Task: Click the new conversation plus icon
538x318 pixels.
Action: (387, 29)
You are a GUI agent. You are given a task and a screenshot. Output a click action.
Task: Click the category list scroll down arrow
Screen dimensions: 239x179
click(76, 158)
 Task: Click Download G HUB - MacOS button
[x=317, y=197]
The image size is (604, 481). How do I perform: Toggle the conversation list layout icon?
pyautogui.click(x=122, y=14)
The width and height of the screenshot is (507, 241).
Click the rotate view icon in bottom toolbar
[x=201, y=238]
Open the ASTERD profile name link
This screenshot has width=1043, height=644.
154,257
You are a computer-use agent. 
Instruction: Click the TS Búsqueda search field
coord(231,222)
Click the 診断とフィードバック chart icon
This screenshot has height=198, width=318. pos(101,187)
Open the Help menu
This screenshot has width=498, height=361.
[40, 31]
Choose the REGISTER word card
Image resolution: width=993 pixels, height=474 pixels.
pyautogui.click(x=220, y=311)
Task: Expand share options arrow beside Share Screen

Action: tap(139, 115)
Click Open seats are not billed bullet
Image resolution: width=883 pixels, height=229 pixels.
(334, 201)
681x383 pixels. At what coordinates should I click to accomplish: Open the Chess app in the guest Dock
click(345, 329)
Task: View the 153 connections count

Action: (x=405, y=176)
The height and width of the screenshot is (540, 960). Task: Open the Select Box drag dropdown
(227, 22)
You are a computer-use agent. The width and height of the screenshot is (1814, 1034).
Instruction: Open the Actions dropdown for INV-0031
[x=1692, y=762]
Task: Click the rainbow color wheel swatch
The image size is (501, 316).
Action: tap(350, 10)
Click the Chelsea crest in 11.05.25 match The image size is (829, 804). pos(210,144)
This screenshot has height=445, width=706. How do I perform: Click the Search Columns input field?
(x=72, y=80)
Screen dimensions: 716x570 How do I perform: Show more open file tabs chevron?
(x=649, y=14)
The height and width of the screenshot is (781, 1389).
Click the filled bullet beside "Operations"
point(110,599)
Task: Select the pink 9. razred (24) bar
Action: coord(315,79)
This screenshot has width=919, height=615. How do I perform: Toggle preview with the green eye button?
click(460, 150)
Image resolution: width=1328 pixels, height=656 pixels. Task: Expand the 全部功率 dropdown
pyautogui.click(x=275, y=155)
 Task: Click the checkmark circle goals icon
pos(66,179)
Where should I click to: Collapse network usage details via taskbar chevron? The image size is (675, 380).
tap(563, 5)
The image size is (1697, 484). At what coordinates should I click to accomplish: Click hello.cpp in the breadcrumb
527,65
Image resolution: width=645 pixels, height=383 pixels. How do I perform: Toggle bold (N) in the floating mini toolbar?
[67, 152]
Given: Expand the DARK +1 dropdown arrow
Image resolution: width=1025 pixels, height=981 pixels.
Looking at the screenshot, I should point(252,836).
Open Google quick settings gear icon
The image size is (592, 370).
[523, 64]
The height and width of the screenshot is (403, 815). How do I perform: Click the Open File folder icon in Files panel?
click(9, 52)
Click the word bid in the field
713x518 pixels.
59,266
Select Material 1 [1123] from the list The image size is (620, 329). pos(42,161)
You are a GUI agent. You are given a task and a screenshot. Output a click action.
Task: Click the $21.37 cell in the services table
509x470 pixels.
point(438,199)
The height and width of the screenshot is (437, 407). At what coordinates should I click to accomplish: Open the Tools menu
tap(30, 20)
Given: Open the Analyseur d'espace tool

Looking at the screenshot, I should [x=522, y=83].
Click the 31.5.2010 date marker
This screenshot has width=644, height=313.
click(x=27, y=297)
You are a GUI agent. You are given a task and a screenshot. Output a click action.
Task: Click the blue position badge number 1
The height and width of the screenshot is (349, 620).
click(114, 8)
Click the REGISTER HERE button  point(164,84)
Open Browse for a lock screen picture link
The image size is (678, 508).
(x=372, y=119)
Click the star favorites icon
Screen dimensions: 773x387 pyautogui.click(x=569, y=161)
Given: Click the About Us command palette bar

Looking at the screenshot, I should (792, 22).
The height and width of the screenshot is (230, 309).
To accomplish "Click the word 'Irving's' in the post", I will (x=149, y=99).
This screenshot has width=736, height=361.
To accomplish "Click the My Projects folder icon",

━━━━

> What to work on: Convert every line of the items above into a Markdown table with the columns No. and Text, numbering each row and leaving out blank lines.

> Task response:
| No. | Text |
|---|---|
| 1 | Task: Click the new conversation plus icon |
| 2 | 538x318 pixels. |
| 3 | Action: (387, 29) |
| 4 | You are a GUI agent. You are given a task and a screenshot. Output a click action. |
| 5 | Task: Click the category list scroll down arrow |
| 6 | Screen dimensions: 239x179 |
| 7 | click(76, 158) |
| 8 |  Task: Click Download G HUB - MacOS button |
| 9 | [x=317, y=197] |
| 10 | The image size is (604, 481). How do I perform: Toggle the conversation list layout icon? |
| 11 | pyautogui.click(x=122, y=14) |
| 12 | The width and height of the screenshot is (507, 241). |
| 13 | Click the rotate view icon in bottom toolbar |
| 14 | [x=201, y=238] |
| 15 | Open the ASTERD profile name link |
| 16 | This screenshot has width=1043, height=644. |
| 17 | 154,257 |
| 18 | You are a computer-use agent.  |
| 19 | Instruction: Click the TS Búsqueda search field |
| 20 | coord(231,222) |
| 21 | Click the 診断とフィードバック chart icon |
| 22 | This screenshot has height=198, width=318. pos(101,187) |
| 23 | Open the Help menu |
| 24 | This screenshot has width=498, height=361. |
| 25 | [40, 31] |
| 26 | Choose the REGISTER word card |
| 27 | Image resolution: width=993 pixels, height=474 pixels. |
| 28 | pyautogui.click(x=220, y=311) |
| 29 | Task: Expand share options arrow beside Share Screen |
| 30 | Action: tap(139, 115) |
| 31 | Click Open seats are not billed bullet |
| 32 | Image resolution: width=883 pixels, height=229 pixels. |
| 33 | (334, 201) |
| 34 | 681x383 pixels. At what coordinates should I click to accomplish: Open the Chess app in the guest Dock |
| 35 | click(345, 329) |
| 36 | Task: View the 153 connections count |
| 37 | Action: (x=405, y=176) |
| 38 | The height and width of the screenshot is (540, 960). Task: Open the Select Box drag dropdown |
| 39 | (227, 22) |
| 40 | You are a computer-use agent. The width and height of the screenshot is (1814, 1034). |
| 41 | Instruction: Open the Actions dropdown for INV-0031 |
| 42 | [x=1692, y=762] |
| 43 | Task: Click the rainbow color wheel swatch |
| 44 | The image size is (501, 316). |
| 45 | Action: tap(350, 10) |
| 46 | Click the Chelsea crest in 11.05.25 match The image size is (829, 804). pos(210,144) |
| 47 | This screenshot has height=445, width=706. How do I perform: Click the Search Columns input field? |
| 48 | (x=72, y=80) |
| 49 | Screen dimensions: 716x570 How do I perform: Show more open file tabs chevron? |
| 50 | (x=649, y=14) |
| 51 | The height and width of the screenshot is (781, 1389). |
| 52 | Click the filled bullet beside "Operations" |
| 53 | point(110,599) |
| 54 | Task: Select the pink 9. razred (24) bar |
| 55 | Action: coord(315,79) |
| 56 | This screenshot has width=919, height=615. How do I perform: Toggle preview with the green eye button? |
| 57 | click(460, 150) |
| 58 | Image resolution: width=1328 pixels, height=656 pixels. Task: Expand the 全部功率 dropdown |
| 59 | pyautogui.click(x=275, y=155) |
| 60 |  Task: Click the checkmark circle goals icon |
| 61 | pos(66,179) |
| 62 | Where should I click to: Collapse network usage details via taskbar chevron? The image size is (675, 380). |
| 63 | tap(563, 5) |
| 64 | The image size is (1697, 484). At what coordinates should I click to accomplish: Click hello.cpp in the breadcrumb |
| 65 | 527,65 |
| 66 | Image resolution: width=645 pixels, height=383 pixels. How do I perform: Toggle bold (N) in the floating mini toolbar? |
| 67 | [67, 152] |
| 68 | Given: Expand the DARK +1 dropdown arrow |
| 69 | Image resolution: width=1025 pixels, height=981 pixels. |
| 70 | Looking at the screenshot, I should point(252,836). |
| 71 | Open Google quick settings gear icon |
| 72 | The image size is (592, 370). |
| 73 | [523, 64] |
| 74 | The height and width of the screenshot is (403, 815). How do I perform: Click the Open File folder icon in Files panel? |
| 75 | click(9, 52) |
| 76 | Click the word bid in the field |
| 77 | 713x518 pixels. |
| 78 | 59,266 |
| 79 | Select Material 1 [1123] from the list The image size is (620, 329). pos(42,161) |
| 80 | You are a GUI agent. You are given a task and a screenshot. Output a click action. |
| 81 | Task: Click the $21.37 cell in the services table |
| 82 | 509x470 pixels. |
| 83 | point(438,199) |
| 84 | The height and width of the screenshot is (437, 407). At what coordinates should I click to accomplish: Open the Tools menu |
| 85 | tap(30, 20) |
| 86 | Given: Open the Analyseur d'espace tool |
| 87 | Looking at the screenshot, I should [x=522, y=83]. |
| 88 | Click the 31.5.2010 date marker |
| 89 | This screenshot has width=644, height=313. |
| 90 | click(x=27, y=297) |
| 91 | You are a GUI agent. You are given a task and a screenshot. Output a click action. |
| 92 | Task: Click the blue position badge number 1 |
| 93 | The height and width of the screenshot is (349, 620). |
| 94 | click(114, 8) |
| 95 | Click the REGISTER HERE button  point(164,84) |
| 96 | Open Browse for a lock screen picture link |
| 97 | The image size is (678, 508). |
| 98 | (x=372, y=119) |
| 99 | Click the star favorites icon |
| 100 | Screen dimensions: 773x387 pyautogui.click(x=569, y=161) |
| 101 | Given: Click the About Us command palette bar |
| 102 | Looking at the screenshot, I should (792, 22). |
| 103 | The height and width of the screenshot is (230, 309). |
| 104 | To accomplish "Click the word 'Irving's' in the post", I will (x=149, y=99). |
| 105 | This screenshot has width=736, height=361. |
| 106 | To accomplish "Click the My Projects folder icon", |